Khara Kadhi Bolu Naye is a 1987 Indian Marathi-language film directed and produced by Ravi Namade under the banner of Manoranjan Chitra. The film stars Laxmikant Berde, Padma Chavan, Sharad Talwalkar, Savita Prabhune.

==Plot==
The story revolves around a person Mr. Khote (Sharad Talwalkar). Mr. Khote is a successful businessman. But he has cheated many people in business. When two young guys Dilip and his cousin Vijay Laxmikant Berde wish to start a business, Vijay's father (Mr. Khote's best friend) takes them to Mr.

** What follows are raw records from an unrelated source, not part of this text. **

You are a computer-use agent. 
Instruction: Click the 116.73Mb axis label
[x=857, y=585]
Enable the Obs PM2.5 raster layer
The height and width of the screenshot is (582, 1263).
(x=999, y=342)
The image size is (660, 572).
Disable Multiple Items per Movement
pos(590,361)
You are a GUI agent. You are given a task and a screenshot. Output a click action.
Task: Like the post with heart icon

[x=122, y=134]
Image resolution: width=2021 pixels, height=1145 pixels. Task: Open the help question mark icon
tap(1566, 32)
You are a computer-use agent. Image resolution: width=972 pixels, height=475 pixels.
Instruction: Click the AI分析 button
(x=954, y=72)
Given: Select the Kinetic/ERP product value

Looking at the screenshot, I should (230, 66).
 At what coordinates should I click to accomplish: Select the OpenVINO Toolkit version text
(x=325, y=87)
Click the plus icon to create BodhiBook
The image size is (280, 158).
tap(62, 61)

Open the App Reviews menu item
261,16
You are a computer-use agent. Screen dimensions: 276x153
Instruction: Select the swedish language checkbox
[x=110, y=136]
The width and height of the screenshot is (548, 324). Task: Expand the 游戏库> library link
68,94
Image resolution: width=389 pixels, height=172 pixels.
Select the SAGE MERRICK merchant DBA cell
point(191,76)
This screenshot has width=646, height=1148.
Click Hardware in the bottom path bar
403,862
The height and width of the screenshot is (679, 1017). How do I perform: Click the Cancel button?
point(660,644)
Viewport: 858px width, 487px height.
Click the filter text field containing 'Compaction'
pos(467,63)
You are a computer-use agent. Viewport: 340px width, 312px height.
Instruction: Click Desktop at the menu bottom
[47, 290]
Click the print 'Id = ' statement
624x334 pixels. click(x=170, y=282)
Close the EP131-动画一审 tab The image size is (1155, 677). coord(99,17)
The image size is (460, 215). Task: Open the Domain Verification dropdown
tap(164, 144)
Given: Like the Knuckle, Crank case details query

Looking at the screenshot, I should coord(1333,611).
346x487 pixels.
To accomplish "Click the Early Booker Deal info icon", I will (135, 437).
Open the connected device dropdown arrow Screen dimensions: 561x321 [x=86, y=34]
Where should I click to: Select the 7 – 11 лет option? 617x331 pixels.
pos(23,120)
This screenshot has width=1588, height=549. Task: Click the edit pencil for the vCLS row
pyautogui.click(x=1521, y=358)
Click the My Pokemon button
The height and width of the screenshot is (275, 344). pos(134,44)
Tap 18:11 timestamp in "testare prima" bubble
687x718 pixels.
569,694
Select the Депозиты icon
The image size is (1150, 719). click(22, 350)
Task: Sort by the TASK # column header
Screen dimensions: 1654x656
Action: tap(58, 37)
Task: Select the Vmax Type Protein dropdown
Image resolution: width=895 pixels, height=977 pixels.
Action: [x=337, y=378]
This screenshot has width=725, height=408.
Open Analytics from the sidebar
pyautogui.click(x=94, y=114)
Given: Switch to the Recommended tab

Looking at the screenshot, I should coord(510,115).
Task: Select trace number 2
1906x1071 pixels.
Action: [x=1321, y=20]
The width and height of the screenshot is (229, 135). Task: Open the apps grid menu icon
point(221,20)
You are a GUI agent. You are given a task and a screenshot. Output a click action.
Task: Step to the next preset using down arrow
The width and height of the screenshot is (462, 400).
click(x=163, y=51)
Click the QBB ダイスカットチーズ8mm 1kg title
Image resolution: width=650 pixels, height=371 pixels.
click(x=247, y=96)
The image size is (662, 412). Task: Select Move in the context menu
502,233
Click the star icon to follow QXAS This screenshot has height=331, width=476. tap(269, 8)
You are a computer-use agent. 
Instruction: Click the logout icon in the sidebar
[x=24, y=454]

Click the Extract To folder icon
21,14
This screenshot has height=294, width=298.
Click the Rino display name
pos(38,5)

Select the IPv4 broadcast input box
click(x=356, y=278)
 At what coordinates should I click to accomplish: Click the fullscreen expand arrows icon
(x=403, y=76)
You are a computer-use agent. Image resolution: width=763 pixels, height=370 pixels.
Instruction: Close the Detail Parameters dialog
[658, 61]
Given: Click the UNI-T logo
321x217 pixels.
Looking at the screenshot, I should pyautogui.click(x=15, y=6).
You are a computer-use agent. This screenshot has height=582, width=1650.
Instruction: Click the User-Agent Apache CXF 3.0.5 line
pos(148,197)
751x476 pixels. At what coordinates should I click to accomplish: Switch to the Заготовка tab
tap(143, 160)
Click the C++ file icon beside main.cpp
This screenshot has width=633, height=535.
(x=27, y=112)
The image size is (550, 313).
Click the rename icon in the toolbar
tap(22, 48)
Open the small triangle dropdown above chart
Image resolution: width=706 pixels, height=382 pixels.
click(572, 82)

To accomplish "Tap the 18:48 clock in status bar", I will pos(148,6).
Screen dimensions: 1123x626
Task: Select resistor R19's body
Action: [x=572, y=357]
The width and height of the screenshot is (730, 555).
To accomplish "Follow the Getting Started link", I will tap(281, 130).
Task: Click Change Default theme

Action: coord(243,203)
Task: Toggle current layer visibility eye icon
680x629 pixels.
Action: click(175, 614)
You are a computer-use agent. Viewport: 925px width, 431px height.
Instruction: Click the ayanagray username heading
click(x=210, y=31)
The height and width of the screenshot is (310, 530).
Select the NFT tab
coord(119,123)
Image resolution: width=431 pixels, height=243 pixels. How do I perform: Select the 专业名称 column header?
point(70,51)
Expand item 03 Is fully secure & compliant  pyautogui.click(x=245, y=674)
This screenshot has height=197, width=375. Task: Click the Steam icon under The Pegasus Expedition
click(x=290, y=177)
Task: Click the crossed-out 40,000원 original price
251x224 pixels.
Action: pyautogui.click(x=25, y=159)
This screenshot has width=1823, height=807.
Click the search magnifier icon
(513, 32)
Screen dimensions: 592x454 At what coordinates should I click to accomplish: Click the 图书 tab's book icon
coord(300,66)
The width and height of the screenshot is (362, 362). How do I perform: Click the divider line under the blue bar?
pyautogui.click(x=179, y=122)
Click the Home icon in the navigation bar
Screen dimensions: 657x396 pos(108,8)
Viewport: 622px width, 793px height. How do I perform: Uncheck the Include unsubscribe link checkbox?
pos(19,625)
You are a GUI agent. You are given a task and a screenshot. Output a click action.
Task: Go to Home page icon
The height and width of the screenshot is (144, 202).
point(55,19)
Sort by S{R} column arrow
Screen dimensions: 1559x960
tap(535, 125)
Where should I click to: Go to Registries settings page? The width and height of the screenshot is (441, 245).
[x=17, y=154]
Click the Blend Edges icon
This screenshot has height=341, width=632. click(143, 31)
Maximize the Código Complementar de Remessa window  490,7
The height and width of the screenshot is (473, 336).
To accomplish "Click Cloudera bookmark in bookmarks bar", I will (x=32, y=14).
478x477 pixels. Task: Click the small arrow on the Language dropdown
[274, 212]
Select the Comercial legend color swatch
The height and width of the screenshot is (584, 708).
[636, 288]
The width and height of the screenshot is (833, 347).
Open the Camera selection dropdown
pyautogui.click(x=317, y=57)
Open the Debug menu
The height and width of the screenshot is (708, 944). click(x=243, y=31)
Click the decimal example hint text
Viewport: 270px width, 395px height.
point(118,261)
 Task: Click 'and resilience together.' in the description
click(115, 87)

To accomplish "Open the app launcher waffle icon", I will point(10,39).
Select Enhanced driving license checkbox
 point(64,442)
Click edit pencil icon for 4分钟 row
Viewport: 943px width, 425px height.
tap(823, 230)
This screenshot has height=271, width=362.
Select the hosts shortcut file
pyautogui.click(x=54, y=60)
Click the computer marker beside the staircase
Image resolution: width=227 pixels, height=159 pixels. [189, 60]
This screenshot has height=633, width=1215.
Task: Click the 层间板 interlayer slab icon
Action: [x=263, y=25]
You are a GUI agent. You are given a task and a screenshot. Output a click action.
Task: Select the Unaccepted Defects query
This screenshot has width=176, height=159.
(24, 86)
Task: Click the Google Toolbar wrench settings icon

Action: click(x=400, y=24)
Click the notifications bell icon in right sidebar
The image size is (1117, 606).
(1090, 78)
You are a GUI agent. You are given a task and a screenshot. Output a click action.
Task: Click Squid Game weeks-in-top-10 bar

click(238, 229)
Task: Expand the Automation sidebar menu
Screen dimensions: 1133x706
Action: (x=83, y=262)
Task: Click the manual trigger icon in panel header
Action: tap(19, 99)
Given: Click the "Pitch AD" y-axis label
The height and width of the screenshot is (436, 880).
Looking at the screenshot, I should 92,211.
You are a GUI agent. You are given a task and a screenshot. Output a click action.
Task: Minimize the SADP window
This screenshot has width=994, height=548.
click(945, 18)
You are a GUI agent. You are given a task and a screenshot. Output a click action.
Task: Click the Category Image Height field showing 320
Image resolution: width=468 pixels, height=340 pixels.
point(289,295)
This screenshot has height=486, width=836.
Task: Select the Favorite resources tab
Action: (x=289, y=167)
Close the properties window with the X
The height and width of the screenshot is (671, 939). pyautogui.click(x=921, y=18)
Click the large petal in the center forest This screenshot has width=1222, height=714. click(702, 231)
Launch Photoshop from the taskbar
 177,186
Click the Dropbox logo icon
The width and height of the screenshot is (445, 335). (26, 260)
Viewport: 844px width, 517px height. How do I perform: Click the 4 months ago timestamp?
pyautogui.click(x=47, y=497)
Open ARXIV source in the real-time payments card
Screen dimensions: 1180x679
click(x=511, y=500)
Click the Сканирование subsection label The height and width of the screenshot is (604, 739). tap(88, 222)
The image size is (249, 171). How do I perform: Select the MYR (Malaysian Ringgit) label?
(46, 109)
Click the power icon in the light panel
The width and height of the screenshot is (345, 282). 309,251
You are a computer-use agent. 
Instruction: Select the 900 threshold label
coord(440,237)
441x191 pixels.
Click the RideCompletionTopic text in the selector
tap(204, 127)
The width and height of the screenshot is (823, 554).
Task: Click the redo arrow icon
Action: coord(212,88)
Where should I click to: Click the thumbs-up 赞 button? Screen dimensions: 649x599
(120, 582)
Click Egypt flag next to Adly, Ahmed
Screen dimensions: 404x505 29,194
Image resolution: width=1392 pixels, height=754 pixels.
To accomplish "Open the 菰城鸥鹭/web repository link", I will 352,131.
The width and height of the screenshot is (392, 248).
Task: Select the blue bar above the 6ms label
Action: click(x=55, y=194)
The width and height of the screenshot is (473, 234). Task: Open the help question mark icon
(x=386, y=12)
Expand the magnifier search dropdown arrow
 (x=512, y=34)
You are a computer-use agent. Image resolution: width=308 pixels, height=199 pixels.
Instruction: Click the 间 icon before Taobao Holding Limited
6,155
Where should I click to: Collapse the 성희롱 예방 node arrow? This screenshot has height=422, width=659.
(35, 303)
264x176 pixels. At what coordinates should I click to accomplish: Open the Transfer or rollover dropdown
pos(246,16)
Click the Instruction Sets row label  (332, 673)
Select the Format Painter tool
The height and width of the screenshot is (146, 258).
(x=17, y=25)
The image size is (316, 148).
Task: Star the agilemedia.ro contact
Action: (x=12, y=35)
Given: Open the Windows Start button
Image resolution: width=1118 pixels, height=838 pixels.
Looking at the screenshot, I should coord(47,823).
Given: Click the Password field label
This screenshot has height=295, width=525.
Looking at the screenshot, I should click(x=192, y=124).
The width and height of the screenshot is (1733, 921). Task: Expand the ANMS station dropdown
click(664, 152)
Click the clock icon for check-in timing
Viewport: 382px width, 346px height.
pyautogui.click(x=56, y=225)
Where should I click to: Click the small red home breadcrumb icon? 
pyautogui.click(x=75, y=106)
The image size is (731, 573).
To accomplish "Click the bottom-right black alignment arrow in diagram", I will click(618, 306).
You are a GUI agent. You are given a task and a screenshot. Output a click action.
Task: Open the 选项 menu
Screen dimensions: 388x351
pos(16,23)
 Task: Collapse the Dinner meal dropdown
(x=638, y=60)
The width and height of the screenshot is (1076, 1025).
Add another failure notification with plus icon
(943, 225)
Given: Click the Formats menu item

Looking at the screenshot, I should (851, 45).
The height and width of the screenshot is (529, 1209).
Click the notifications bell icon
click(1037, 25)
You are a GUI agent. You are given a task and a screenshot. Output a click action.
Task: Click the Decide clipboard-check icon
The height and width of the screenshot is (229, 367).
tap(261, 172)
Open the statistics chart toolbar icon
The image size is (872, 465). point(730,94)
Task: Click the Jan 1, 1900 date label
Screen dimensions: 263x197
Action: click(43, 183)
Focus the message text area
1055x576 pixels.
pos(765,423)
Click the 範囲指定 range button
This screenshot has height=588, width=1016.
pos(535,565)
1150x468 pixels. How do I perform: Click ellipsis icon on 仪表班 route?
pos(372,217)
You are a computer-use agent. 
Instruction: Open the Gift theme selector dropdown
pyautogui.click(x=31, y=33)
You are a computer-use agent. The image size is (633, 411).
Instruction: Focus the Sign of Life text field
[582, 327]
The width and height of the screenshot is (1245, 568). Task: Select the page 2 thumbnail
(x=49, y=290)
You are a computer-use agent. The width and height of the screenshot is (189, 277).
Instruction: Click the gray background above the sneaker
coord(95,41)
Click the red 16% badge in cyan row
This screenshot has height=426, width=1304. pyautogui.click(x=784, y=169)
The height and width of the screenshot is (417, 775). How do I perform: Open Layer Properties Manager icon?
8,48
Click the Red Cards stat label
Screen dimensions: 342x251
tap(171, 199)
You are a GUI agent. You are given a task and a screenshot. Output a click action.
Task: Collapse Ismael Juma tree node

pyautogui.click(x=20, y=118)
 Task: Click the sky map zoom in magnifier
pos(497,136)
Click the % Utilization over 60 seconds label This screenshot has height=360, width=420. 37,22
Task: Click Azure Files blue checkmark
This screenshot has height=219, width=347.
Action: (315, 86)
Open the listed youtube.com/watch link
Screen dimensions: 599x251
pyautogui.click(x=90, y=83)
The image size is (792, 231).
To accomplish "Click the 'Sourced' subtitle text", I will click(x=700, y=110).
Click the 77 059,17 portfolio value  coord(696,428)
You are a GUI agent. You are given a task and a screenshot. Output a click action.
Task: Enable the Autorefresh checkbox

Khote. He wants Mr. Khote to teach these young kids about business. At home Mr. Khote has a wife Mrs Saralabai, Saralabai's brother Mama, a daughter Priya and an extra-marital affair with Chanchalabai. Chanchalabai has a daughter Baby from Mr. Khote. Later Vijay falls in love with Priya. But Mr. Khote prefers Dilip as his son-in-law.

When the training starts, Mr. Khote proves Vijay and Dilip cheating is probably the only way to succeed in business. Whereas the young boy Vijay (Laxmikant Berde) is trying to prove that only truth would lead you to success. Mr. Khote also has a close Parasi friend named Pestan. Khote cheats with him several times.

Mr. Khote shows Vijay how to get benefited by cheating others. Many incidences are shown where Mr. Khote proves this fact. But still Vijay is not ready to agree. To prove the sides of Truth and Lie they go for a bet whoever loses would lose 10,000 Rs. Others like Pestan, Dilip join the bet with their own share.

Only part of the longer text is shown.